Travel and getting around
- Metro cards are easy to get, relatively harder to top up depending on where you are and how many ticket machines are available. Queues at machines are likely.
- Uber is cheap and more acceptable than in Porto, though traffic is a bit of a nightmare. Assuming you’re only touristing around Lisbon you should be fine. If you don’t like Uber there’s MyTaxi, a fairly popular European option, or even Cabify (both of whom might offer discounts for first time users).
Driving down South
By the time we got to the Algarve we were already exhausted by the people and hustle and bustle from Lisbon. We were looking forward to a break but lo and behold, even in off season our hotel was fully booked. Since sunbathing at the beach wasn’t an option, we searched for alternatives.
Literally meaning “fair lagoon”, Ria Formosa is a system of barrier islands that communicates with the sea through six inlets, and was made a natural park in 1987. It covers a stretch of 60 km from Quinta do Lago (where we stayed) to Cacela Velha. It’s a really beautiful protected area that was called a Natural Wonder of Portugal, and it’s easy to see why. You can certainly walk or hike for portions of it but there are organised boat trips, kayak tours, birdwatching and nature walks accessible from Olhão (near Faro).
Ilha da Culatra (Culatra Island)
The island is divided into three parts, or three villages: Farol, Hângares and Culatra. Farol is sometimes confusingly called Ilha do Farol, which makes you think it’s another island, but actually it is a different part of the same island. The villages are inhabited by around 1,000 people, mostly fishermen (they are indeed mostly men) and are linked to Olhão and Faro by ferry and water taxi. There are no roads or vehicles, but there are wooden walkways throughout. Lovely and remote.
While the ferries were sparse in winter, and the water taxis on the pricier side, we did a 3.5 hour boat tour with one of the operators on the board walk (either near the ‘official’ ferry departure pier or in front of the Real Marina hotel). It cost us €25 and it was a day well spent. The tour operators and villagers are nice, patient and generally speak good English.
These islands are so near from Olhão, yet so far away; it seems like they’re from another world where time slowed down to a halt. With no traffic and few people it’s a strange yet beautifully deserted space with empty beaches, birds and dunes. Time stood still for long enough to forget that it was the 31st of December.
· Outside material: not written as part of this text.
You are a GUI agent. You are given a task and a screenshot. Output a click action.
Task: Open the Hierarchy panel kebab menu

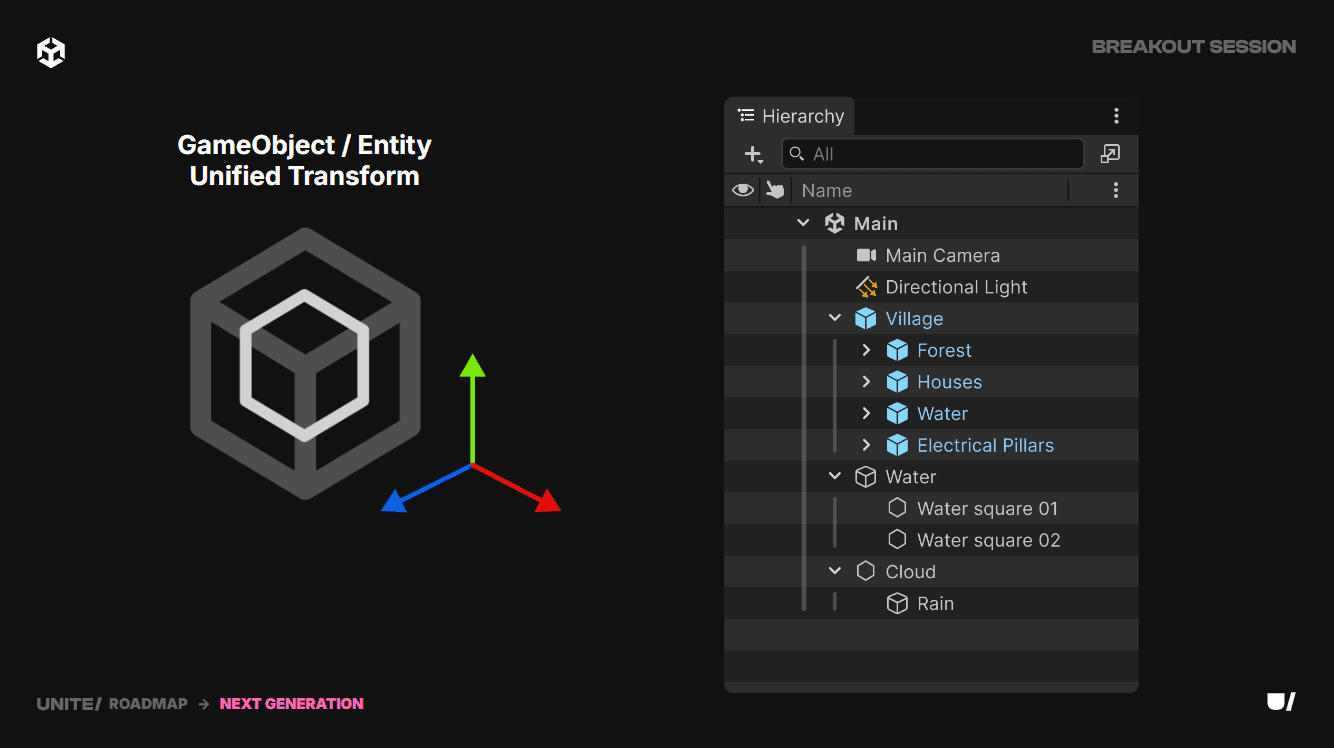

We didn’t stop in Hângares. The guide simply said “we don’t go there” because they don’t have electricity or much infrastructure, and the place is considered a “leftover” from WWI when an aviation centre was built on the island to help defend against submarines during the war.
Ilha de Armona was our last stop; we were told it’s full of holiday homes. We didn’t do much walking here — we felt as though we were intruding a little on people’s lives.
- Praia Quinta do Lago: On the first day of the new year with a balmy 16–18 degree temperature outside we ventured on a 45 minute walk (each way) to the nearest beach to our hotel, wandering between villas, golf courses and luxury hotels presumably all full.
It almost feels as though we went through three different countries because of the difference in topography and temperature in Portugal; while we didn’t explore quite every nook and cranny or hidden gems known only by locals, we felt like we got a really good flavour of the place. Maybe one day we’ll return in even fairer weather.